■ DATA FOR PROCESSING
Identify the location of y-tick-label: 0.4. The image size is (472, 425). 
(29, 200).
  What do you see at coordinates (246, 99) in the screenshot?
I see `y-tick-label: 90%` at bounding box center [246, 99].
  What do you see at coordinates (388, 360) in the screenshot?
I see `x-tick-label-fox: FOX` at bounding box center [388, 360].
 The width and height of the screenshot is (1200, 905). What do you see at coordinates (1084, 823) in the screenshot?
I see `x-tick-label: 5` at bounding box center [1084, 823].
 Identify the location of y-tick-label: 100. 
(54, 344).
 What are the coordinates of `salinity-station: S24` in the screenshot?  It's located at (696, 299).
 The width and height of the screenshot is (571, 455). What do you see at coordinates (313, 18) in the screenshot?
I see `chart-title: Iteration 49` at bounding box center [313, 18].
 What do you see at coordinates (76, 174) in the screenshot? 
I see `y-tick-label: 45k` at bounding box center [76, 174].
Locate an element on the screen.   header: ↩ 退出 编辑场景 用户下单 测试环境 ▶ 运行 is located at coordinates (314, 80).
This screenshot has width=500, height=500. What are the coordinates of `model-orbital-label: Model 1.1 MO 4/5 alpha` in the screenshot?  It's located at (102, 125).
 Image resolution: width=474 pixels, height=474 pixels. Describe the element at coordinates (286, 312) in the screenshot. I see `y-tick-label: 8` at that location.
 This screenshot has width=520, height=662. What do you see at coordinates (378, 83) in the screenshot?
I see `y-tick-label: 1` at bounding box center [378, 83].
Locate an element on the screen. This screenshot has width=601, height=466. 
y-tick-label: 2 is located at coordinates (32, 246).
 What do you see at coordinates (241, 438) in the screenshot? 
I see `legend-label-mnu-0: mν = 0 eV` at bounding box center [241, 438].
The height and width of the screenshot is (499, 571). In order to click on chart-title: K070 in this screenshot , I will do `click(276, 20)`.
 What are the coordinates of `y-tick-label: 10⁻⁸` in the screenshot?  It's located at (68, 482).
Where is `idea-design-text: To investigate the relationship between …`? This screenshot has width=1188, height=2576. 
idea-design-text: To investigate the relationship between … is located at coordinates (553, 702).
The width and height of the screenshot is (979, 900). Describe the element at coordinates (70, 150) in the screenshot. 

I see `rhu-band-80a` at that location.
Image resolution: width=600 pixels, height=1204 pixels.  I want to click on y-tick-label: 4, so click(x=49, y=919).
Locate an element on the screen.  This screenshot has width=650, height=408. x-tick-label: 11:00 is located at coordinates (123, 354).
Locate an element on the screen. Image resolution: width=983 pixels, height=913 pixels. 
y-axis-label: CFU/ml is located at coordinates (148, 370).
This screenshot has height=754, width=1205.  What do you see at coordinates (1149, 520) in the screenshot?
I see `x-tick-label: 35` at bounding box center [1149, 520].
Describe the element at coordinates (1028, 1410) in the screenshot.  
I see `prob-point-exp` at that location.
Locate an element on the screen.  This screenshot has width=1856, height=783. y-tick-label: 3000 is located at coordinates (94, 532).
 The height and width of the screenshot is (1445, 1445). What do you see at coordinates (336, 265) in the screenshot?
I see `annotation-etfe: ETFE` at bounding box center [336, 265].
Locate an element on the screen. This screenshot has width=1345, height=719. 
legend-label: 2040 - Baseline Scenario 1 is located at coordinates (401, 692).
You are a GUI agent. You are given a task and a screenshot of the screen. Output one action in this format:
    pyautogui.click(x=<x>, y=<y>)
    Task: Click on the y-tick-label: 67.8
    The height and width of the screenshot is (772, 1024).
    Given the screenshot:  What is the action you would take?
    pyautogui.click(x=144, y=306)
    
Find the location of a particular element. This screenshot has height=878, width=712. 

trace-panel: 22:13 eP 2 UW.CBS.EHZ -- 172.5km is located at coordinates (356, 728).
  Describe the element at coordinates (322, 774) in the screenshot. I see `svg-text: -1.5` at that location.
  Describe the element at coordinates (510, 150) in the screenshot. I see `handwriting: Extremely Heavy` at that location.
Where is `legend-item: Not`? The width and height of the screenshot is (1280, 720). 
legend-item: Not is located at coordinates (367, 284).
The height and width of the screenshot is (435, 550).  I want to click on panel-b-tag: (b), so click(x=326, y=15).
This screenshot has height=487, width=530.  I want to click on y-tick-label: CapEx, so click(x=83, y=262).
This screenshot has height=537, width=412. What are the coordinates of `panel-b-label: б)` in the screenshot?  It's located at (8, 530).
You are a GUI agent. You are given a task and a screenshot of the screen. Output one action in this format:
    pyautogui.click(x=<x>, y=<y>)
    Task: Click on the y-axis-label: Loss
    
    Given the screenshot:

■ ACTIVITY
Between the line containing "What do you see at coordinates (76, 174)" and the line containing "at (68, 482).", inclusive, reproduce the data with "Locate an element" swapped for "Find an element" and nothing else changed.

■ ANSWER SPACE
 What do you see at coordinates (76, 174) in the screenshot? 
I see `y-tick-label: 45k` at bounding box center [76, 174].
Find an element on the screen.   header: ↩ 退出 编辑场景 用户下单 测试环境 ▶ 运行 is located at coordinates (314, 80).
This screenshot has width=500, height=500. What are the coordinates of `model-orbital-label: Model 1.1 MO 4/5 alpha` in the screenshot?  It's located at (102, 125).
 Image resolution: width=474 pixels, height=474 pixels. Describe the element at coordinates (286, 312) in the screenshot. I see `y-tick-label: 8` at that location.
 This screenshot has width=520, height=662. What do you see at coordinates (378, 83) in the screenshot?
I see `y-tick-label: 1` at bounding box center [378, 83].
Find an element on the screen. This screenshot has width=601, height=466. 
y-tick-label: 2 is located at coordinates (32, 246).
 What do you see at coordinates (241, 438) in the screenshot? 
I see `legend-label-mnu-0: mν = 0 eV` at bounding box center [241, 438].
The height and width of the screenshot is (499, 571). In order to click on chart-title: K070 in this screenshot , I will do `click(276, 20)`.
 What are the coordinates of `y-tick-label: 10⁻⁸` in the screenshot?  It's located at (68, 482).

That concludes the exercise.